At the dawn of the Diaspora century, they fled the suffocating feudal kingdom for a patch of freedom in the “paradise” island of Hawaii and the “prosperous” Yucatan territory and the American Dreamland.
In my decades-long pursuit of the lost trails of these pioneer women, mostly unschooled and destitute, I was awestruck by their mystic will and power to endure the unendurable in both the Yucatan slave land and the apartheid West.
In the end, their Koreans-never-die spirit prevailed, despite all the forces on earth that had conspired to defeat their will to survive and raise children all alone in the New World.
Meet one of these subterranean woman warriors.
In 1984, I ran into 81-year-old Mary Lee Park Kim of Sacramento who came to the Hawaii sugar cane plantation, bundled in the arms of her mother, Sarah, in 1904. Abandoned by her father, she had “walked and worked” with her mother in the field since age 8. At age 16 she married a Korea-trained dentist who couldn’t practice because of the anti-Asian exclusionary law.
In the Central Valley of California, her educated husband remained “sick all the time” while she picked grapes (“200 boxes a day and drying them”).

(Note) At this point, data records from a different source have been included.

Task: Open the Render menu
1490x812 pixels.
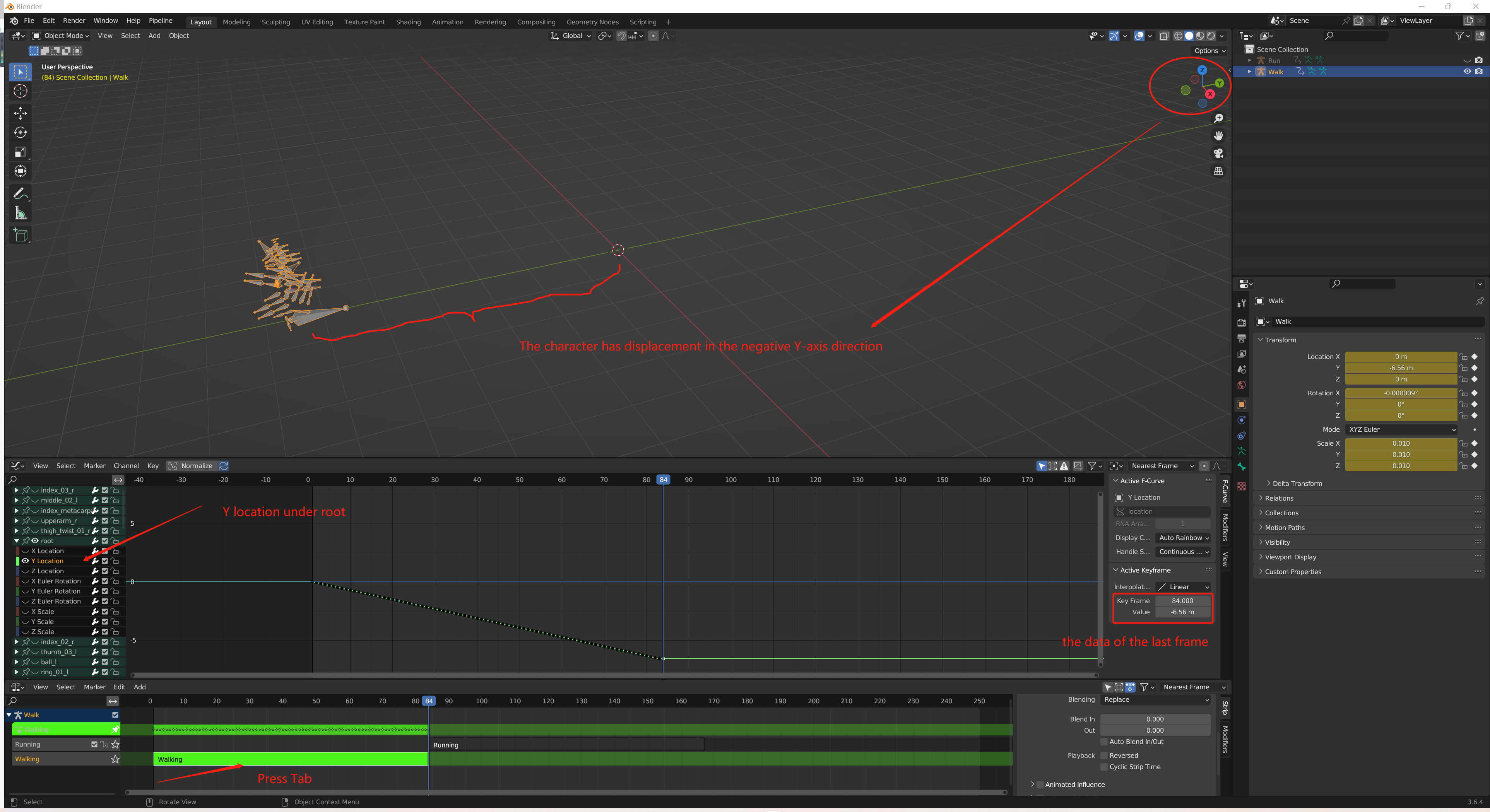Action: [74, 20]
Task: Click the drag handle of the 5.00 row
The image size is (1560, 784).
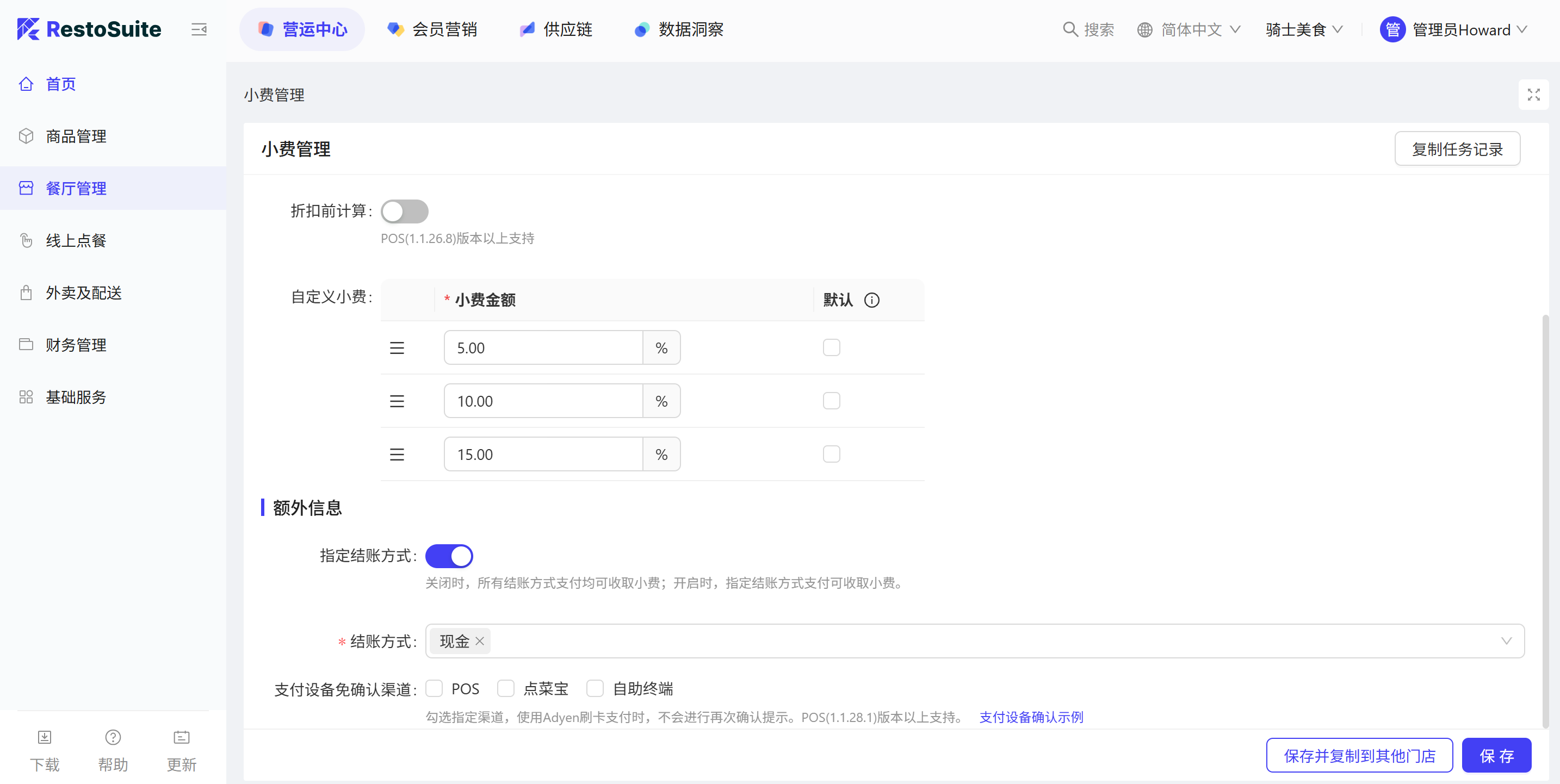Action: 397,348
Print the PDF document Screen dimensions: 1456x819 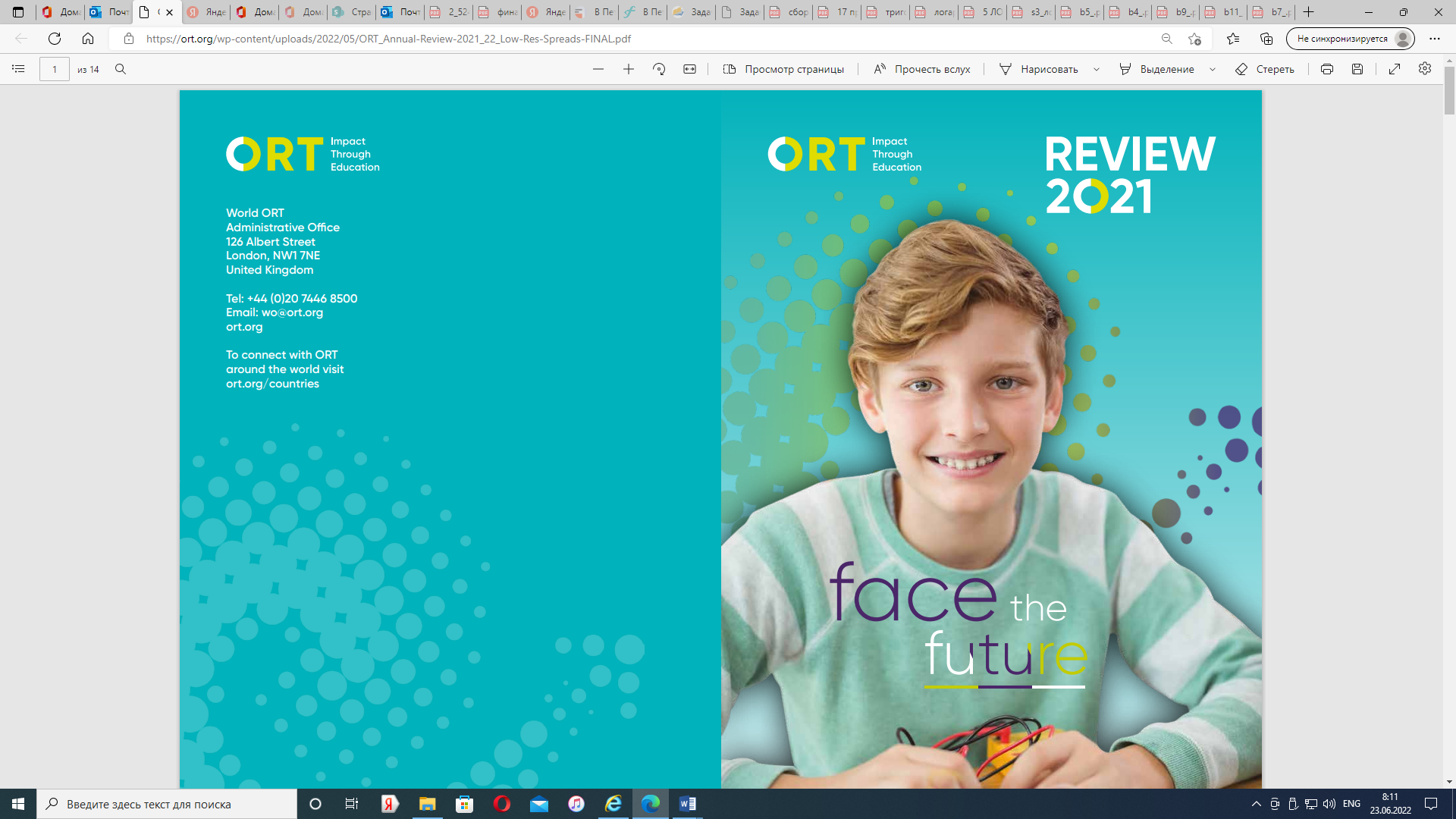tap(1326, 69)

Suffering a hemorrhage, she was committed to a sanatorium while her five children were well taken care of at a county orphanage for three years.
Her weakling husband left for Korea to start a new family there, leaving behind their five children. Mary slept on the ground with her kids in a makeshift tent. “I never thought of committing suicide; I was so ambitious,” she said. “My kids all helped me.”
She met another field hand and married him. They started a boarding house for old bachelor farm hands and she worked as a camp cook until her retirement.
Her only regrets: “The sky fell on me when I was told my only son George Park was killed in Okinawa. A machine gunner, he had stepped on a mine. The war would end in three months. All my daughters kept me going.”
She passed away at age 90. Her parting words: “God bless America.”
In 1976, oral historian Sonia Sunoo, the American-born daughter of a picture bride in San Francisco, was reunited with her childhood neighbor Mrs. Sung-Jin Hahn Kim, 96, at her Oakland apartment for retirees.
Recalled the Oral History Project interviewer: “It was remarkable to witness that she was not only healthy, but retained her earthy sense of humor.”
And hers is another echo of her contemporary survivor Mary Lee Park Kim’s journey of han (the everlasting sorrow).
In the old Korea, her tenant farming family had “nothing to eat.” In 1905, Sung-Jin Kim, 22, came to Hawaii along with her weakling “Old Man,” her mother and younger sibling Young Dae. “We were so poor … there was absolutely no way we could survive.”